-- WORK REQUIRED --
Each line below needs to be printed again exactly.

-- DATASET ENTRIES --
= = = =
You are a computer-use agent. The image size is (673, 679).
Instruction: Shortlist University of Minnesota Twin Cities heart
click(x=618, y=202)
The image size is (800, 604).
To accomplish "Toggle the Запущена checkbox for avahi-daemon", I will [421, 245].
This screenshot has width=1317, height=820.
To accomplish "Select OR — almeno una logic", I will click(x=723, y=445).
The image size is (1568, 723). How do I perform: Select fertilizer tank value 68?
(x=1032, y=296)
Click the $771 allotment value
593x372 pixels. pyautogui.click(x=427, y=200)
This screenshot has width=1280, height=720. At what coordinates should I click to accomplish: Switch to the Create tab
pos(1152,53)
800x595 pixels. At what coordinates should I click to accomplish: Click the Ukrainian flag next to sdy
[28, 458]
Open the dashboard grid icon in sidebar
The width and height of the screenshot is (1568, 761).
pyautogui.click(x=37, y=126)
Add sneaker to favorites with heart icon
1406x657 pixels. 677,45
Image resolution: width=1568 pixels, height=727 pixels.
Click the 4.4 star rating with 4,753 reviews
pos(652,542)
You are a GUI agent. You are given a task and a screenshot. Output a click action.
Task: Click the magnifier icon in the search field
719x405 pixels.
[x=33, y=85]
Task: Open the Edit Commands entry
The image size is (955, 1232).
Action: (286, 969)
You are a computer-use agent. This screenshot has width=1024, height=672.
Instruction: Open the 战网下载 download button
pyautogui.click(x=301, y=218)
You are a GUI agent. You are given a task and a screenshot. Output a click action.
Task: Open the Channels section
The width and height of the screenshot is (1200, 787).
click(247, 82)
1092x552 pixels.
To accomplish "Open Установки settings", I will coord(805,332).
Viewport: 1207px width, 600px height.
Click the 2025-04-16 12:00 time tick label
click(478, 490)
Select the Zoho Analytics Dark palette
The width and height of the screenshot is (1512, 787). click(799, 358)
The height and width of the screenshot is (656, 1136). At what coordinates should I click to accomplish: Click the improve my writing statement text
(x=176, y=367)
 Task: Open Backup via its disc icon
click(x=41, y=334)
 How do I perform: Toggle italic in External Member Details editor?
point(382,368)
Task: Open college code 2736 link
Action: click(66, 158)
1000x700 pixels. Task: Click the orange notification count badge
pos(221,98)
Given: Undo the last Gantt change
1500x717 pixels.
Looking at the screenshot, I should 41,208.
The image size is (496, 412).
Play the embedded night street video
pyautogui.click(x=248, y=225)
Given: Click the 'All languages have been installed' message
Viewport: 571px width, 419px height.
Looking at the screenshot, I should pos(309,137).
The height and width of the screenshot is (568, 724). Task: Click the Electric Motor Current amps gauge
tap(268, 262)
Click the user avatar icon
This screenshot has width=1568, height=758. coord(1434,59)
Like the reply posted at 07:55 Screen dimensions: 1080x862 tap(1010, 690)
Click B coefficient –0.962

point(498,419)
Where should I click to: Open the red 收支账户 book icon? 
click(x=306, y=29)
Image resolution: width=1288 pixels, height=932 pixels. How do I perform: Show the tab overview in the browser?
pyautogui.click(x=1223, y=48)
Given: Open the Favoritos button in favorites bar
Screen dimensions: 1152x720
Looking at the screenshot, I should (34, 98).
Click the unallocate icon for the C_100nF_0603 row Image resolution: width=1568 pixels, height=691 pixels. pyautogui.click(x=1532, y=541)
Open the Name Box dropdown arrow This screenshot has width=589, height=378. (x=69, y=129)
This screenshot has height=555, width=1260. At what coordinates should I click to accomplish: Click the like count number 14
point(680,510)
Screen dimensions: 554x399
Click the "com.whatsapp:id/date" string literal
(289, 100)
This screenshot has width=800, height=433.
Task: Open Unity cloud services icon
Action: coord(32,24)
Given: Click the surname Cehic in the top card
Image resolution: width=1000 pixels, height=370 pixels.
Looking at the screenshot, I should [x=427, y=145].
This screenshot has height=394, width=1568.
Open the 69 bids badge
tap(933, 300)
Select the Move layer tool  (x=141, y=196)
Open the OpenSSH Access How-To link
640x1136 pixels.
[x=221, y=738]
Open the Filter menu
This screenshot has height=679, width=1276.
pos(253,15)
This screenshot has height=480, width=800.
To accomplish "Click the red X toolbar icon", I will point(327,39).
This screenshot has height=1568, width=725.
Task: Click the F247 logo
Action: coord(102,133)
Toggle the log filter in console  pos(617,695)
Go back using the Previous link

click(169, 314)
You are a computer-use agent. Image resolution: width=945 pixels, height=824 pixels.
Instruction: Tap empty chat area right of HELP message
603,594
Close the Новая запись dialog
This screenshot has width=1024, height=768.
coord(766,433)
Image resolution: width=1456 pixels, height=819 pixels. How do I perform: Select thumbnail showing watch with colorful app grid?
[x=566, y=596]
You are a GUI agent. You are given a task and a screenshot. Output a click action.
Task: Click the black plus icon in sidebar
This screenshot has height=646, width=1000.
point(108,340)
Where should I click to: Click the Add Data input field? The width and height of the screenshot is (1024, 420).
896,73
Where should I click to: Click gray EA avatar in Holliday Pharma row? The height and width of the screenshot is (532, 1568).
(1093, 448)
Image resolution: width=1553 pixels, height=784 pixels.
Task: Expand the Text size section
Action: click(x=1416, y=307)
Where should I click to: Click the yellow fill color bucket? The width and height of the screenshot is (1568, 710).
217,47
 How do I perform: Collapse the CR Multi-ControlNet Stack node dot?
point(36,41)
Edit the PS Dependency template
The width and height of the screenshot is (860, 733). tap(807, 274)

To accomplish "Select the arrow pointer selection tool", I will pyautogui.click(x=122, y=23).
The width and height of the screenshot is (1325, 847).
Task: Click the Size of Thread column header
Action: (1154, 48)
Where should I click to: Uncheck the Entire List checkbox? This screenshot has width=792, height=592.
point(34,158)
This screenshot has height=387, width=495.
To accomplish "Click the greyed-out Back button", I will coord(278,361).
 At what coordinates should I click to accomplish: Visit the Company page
= = = =
-- ANSWER BOX --
You are a computer-use agent. The image size is (673, 679).
Instruction: Shortlist University of Minnesota Twin Cities heart
click(x=618, y=202)
The image size is (800, 604).
To accomplish "Toggle the Запущена checkbox for avahi-daemon", I will [421, 245].
This screenshot has width=1317, height=820.
To accomplish "Select OR — almeno una logic", I will click(x=723, y=445).
The image size is (1568, 723). How do I perform: Select fertilizer tank value 68?
(x=1032, y=296)
Click the $771 allotment value
593x372 pixels. pyautogui.click(x=427, y=200)
This screenshot has width=1280, height=720. At what coordinates should I click to accomplish: Switch to the Create tab
pos(1152,53)
800x595 pixels. At what coordinates should I click to accomplish: Click the Ukrainian flag next to sdy
[28, 458]
Open the dashboard grid icon in sidebar
The width and height of the screenshot is (1568, 761).
pyautogui.click(x=37, y=126)
Add sneaker to favorites with heart icon
1406x657 pixels. 677,45
Image resolution: width=1568 pixels, height=727 pixels.
Click the 4.4 star rating with 4,753 reviews
pos(652,542)
You are a GUI agent. You are given a task and a screenshot. Output a click action.
Task: Click the magnifier icon in the search field
719x405 pixels.
[x=33, y=85]
Task: Open the Edit Commands entry
The image size is (955, 1232).
Action: (286, 969)
You are a computer-use agent. This screenshot has width=1024, height=672.
Instruction: Open the 战网下载 download button
pyautogui.click(x=301, y=218)
You are a GUI agent. You are given a task and a screenshot. Output a click action.
Task: Open the Channels section
The width and height of the screenshot is (1200, 787).
click(247, 82)
1092x552 pixels.
To accomplish "Open Установки settings", I will coord(805,332).
Viewport: 1207px width, 600px height.
Click the 2025-04-16 12:00 time tick label
click(478, 490)
Select the Zoho Analytics Dark palette
The width and height of the screenshot is (1512, 787). click(799, 358)
The height and width of the screenshot is (656, 1136). At what coordinates should I click to accomplish: Click the improve my writing statement text
(x=176, y=367)
 Task: Open Backup via its disc icon
click(x=41, y=334)
 How do I perform: Toggle italic in External Member Details editor?
point(382,368)
Task: Open college code 2736 link
Action: click(66, 158)
1000x700 pixels. Task: Click the orange notification count badge
pos(221,98)
Given: Undo the last Gantt change
1500x717 pixels.
Looking at the screenshot, I should 41,208.
The image size is (496, 412).
Play the embedded night street video
pyautogui.click(x=248, y=225)
Given: Click the 'All languages have been installed' message
Viewport: 571px width, 419px height.
Looking at the screenshot, I should pos(309,137).
The height and width of the screenshot is (568, 724). Task: Click the Electric Motor Current amps gauge
tap(268, 262)
Click the user avatar icon
This screenshot has width=1568, height=758. coord(1434,59)
Like the reply posted at 07:55 Screen dimensions: 1080x862 tap(1010, 690)
Click B coefficient –0.962

point(498,419)
Where should I click to: Open the red 收支账户 book icon? 
click(x=306, y=29)
Image resolution: width=1288 pixels, height=932 pixels. How do I perform: Show the tab overview in the browser?
pyautogui.click(x=1223, y=48)
Given: Open the Favoritos button in favorites bar
Screen dimensions: 1152x720
Looking at the screenshot, I should (34, 98).
Click the unallocate icon for the C_100nF_0603 row Image resolution: width=1568 pixels, height=691 pixels. pyautogui.click(x=1532, y=541)
Open the Name Box dropdown arrow This screenshot has width=589, height=378. (x=69, y=129)
This screenshot has height=555, width=1260. At what coordinates should I click to accomplish: Click the like count number 14
point(680,510)
Screen dimensions: 554x399
Click the "com.whatsapp:id/date" string literal
(289, 100)
This screenshot has width=800, height=433.
Task: Open Unity cloud services icon
Action: coord(32,24)
Given: Click the surname Cehic in the top card
Image resolution: width=1000 pixels, height=370 pixels.
Looking at the screenshot, I should [x=427, y=145].
This screenshot has height=394, width=1568.
Open the 69 bids badge
tap(933, 300)
Select the Move layer tool  (x=141, y=196)
Open the OpenSSH Access How-To link
640x1136 pixels.
[x=221, y=738]
Open the Filter menu
This screenshot has height=679, width=1276.
pos(253,15)
This screenshot has height=480, width=800.
To accomplish "Click the red X toolbar icon", I will point(327,39).
This screenshot has height=1568, width=725.
Task: Click the F247 logo
Action: coord(102,133)
Toggle the log filter in console  pos(617,695)
Go back using the Previous link

click(169, 314)
You are a computer-use agent. Image resolution: width=945 pixels, height=824 pixels.
Instruction: Tap empty chat area right of HELP message
603,594
Close the Новая запись dialog
This screenshot has width=1024, height=768.
coord(766,433)
Image resolution: width=1456 pixels, height=819 pixels. How do I perform: Select thumbnail showing watch with colorful app grid?
[x=566, y=596]
You are a GUI agent. You are given a task and a screenshot. Output a click action.
Task: Click the black plus icon in sidebar
This screenshot has height=646, width=1000.
point(108,340)
Where should I click to: Click the Add Data input field? The width and height of the screenshot is (1024, 420).
896,73
Where should I click to: Click gray EA avatar in Holliday Pharma row? The height and width of the screenshot is (532, 1568).
(1093, 448)
Image resolution: width=1553 pixels, height=784 pixels.
Task: Expand the Text size section
Action: click(x=1416, y=307)
Where should I click to: Click the yellow fill color bucket? The width and height of the screenshot is (1568, 710).
217,47
 How do I perform: Collapse the CR Multi-ControlNet Stack node dot?
point(36,41)
Edit the PS Dependency template
The width and height of the screenshot is (860, 733). tap(807, 274)

To accomplish "Select the arrow pointer selection tool", I will pyautogui.click(x=122, y=23).
The width and height of the screenshot is (1325, 847).
Task: Click the Size of Thread column header
Action: (1154, 48)
Where should I click to: Uncheck the Entire List checkbox? This screenshot has width=792, height=592.
point(34,158)
This screenshot has height=387, width=495.
To accomplish "Click the greyed-out Back button", I will coord(278,361).
 At what coordinates should I click to accomplish: Visit the Company page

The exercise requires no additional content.